They refer to the losses by Labour in the local elections, and Leave voting constituencies, but they fail to look at the reason why Labour suffered those losses, seeing only a superficial relation between Labour losses, and Brexit Party gains. In fact, of course, in the local elections, the Brexit party did not stand, and UKIP was effectively wiped off the map. Nor did the absence of the Brexit Party and demise of UKIP benefit the Tories, who lost 1300 seats. The clear beneficiaries of the local elections were the Remain supporting parties such as the Liberals, Greens, SNP and Plaid. Labour did not lose seats in the local elections because it was too committed to Remain, but because it was too committed to Leave! Even in seats where Remain supporting parties did not actually win the seat, the fact is that the reason Labour lost them, was that Remain supporting parties were able to pick up sufficient votes to prevent Labour winning. That is why we saw, Labour actually lose some seats to the Tories in those elections. 

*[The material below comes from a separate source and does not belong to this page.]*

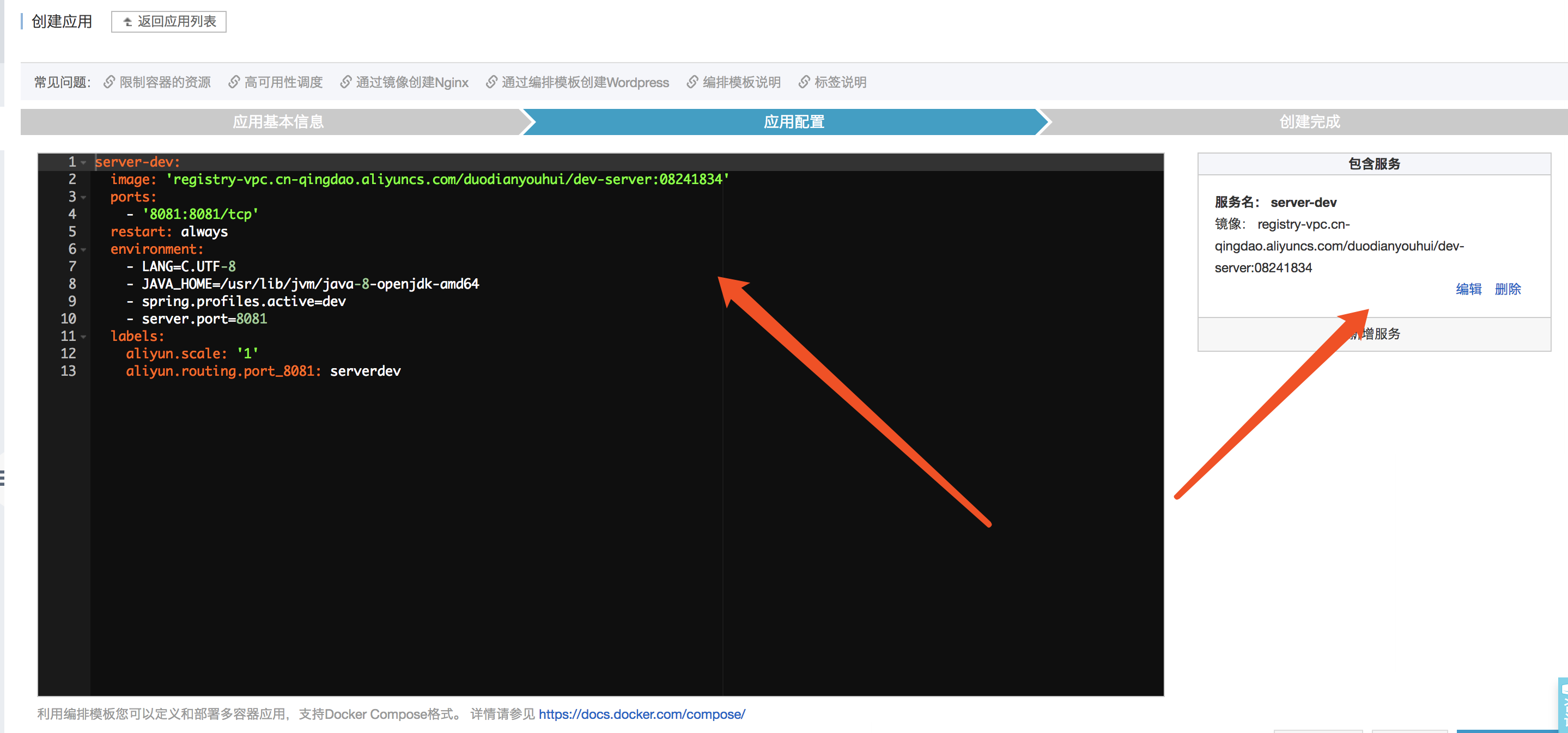Fold the labels section at line 11

84,337
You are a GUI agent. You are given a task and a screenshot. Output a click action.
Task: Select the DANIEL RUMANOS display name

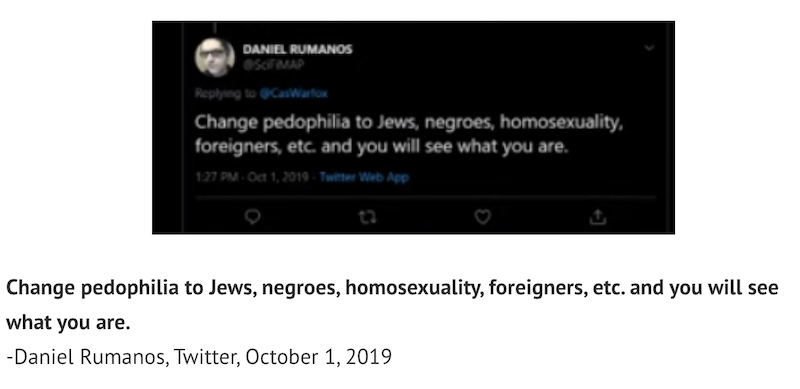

Overall, in the local elections, and in the EU parliamentary elections the vote for Brexit supporting parties fell notably, and the vote for Remain supporting parties rose sharply, now showing a clear majority of voters backing Remain rather than Leave

They refer to Peterborough and say that it shows what would happen in similar Labour-Tory marginals, many of which are Leave supporting seats. They point to the 17% point drop (the actual % rather than points drop is even more dramatic) in Labour's vote share. But, again they fail to identify that this 17% point drop was not a switch from Labour to the Brexit Party (which merely picked up the former UKIP vote plus a chunk of the Tory vote), but was a direct switch from Labour to the Liberals and Greens! Labour lost this massive share of its vote, precisely because of its pro-Brexit stance, even in a seat where the Liberals had no chance of winning. As stated earlier, Labour only narrowly won, because the hard Brexit vote was split between the Tories and Brexit party. As soon as Johnson swings the Tories behind a hard Brexit position, he will recover all of those hard Brexit votes, in which case, in Peterborough, it would mean that Labour would be trounced by the Tories. Indeed, with the Liberals rapidly rising in the polls, if Peterborough were to be re-run, the sensible option for all Remain voters in the constituency would now probably be to vote Liberal, and on the basis of the last poll, and on the basis of the swing towards Remain and away from Leave nationally, as seen in the local elections and EU elections, that would probably result in a Liberal win in Peterborough, as the Labour vote collapses. 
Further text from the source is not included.